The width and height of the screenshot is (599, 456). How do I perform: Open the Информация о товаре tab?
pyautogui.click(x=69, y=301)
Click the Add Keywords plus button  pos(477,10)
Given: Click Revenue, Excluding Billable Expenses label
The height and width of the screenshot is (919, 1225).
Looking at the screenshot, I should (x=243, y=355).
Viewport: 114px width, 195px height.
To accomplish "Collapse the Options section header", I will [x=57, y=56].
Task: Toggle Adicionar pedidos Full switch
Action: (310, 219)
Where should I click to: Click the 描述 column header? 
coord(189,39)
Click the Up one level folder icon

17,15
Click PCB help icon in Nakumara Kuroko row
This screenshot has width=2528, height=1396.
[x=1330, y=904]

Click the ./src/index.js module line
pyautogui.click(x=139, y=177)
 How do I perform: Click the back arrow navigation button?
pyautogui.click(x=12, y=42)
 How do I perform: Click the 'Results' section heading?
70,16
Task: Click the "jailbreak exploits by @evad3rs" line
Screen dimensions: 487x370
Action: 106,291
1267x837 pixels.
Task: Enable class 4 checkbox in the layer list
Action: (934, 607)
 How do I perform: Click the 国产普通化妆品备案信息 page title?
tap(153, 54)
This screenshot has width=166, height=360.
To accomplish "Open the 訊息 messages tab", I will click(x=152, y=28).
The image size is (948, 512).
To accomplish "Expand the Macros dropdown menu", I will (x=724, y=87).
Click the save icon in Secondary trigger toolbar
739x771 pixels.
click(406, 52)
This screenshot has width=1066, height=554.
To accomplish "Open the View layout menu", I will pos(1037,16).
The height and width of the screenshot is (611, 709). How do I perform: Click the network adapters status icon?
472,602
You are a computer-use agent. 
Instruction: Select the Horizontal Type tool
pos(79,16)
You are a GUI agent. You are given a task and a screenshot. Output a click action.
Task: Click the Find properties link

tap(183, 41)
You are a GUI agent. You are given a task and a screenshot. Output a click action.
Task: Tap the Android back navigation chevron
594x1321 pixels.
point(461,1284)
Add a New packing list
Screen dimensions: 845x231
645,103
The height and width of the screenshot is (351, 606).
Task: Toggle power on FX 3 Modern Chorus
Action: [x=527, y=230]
============================================================
● What is asked
Copy every item above word for word, keeping each line as it stands.

● Result of this task
The width and height of the screenshot is (599, 456). How do I perform: Open the Информация о товаре tab?
pyautogui.click(x=69, y=301)
Click the Add Keywords plus button  pos(477,10)
Given: Click Revenue, Excluding Billable Expenses label
The height and width of the screenshot is (919, 1225).
Looking at the screenshot, I should (x=243, y=355).
Viewport: 114px width, 195px height.
To accomplish "Collapse the Options section header", I will [x=57, y=56].
Task: Toggle Adicionar pedidos Full switch
Action: (310, 219)
Where should I click to: Click the 描述 column header? 
coord(189,39)
Click the Up one level folder icon

17,15
Click PCB help icon in Nakumara Kuroko row
This screenshot has width=2528, height=1396.
[x=1330, y=904]

Click the ./src/index.js module line
pyautogui.click(x=139, y=177)
 How do I perform: Click the back arrow navigation button?
pyautogui.click(x=12, y=42)
 How do I perform: Click the 'Results' section heading?
70,16
Task: Click the "jailbreak exploits by @evad3rs" line
Screen dimensions: 487x370
Action: 106,291
1267x837 pixels.
Task: Enable class 4 checkbox in the layer list
Action: (934, 607)
 How do I perform: Click the 国产普通化妆品备案信息 page title?
tap(153, 54)
This screenshot has width=166, height=360.
To accomplish "Open the 訊息 messages tab", I will click(x=152, y=28).
The image size is (948, 512).
To accomplish "Expand the Macros dropdown menu", I will (x=724, y=87).
Click the save icon in Secondary trigger toolbar
739x771 pixels.
click(406, 52)
This screenshot has width=1066, height=554.
To accomplish "Open the View layout menu", I will pos(1037,16).
The height and width of the screenshot is (611, 709). How do I perform: Click the network adapters status icon?
472,602
You are a computer-use agent. 
Instruction: Select the Horizontal Type tool
pos(79,16)
You are a GUI agent. You are given a task and a screenshot. Output a click action.
Task: Click the Find properties link

tap(183, 41)
You are a GUI agent. You are given a task and a screenshot. Output a click action.
Task: Tap the Android back navigation chevron
594x1321 pixels.
point(461,1284)
Add a New packing list
Screen dimensions: 845x231
645,103
The height and width of the screenshot is (351, 606).
Task: Toggle power on FX 3 Modern Chorus
Action: [x=527, y=230]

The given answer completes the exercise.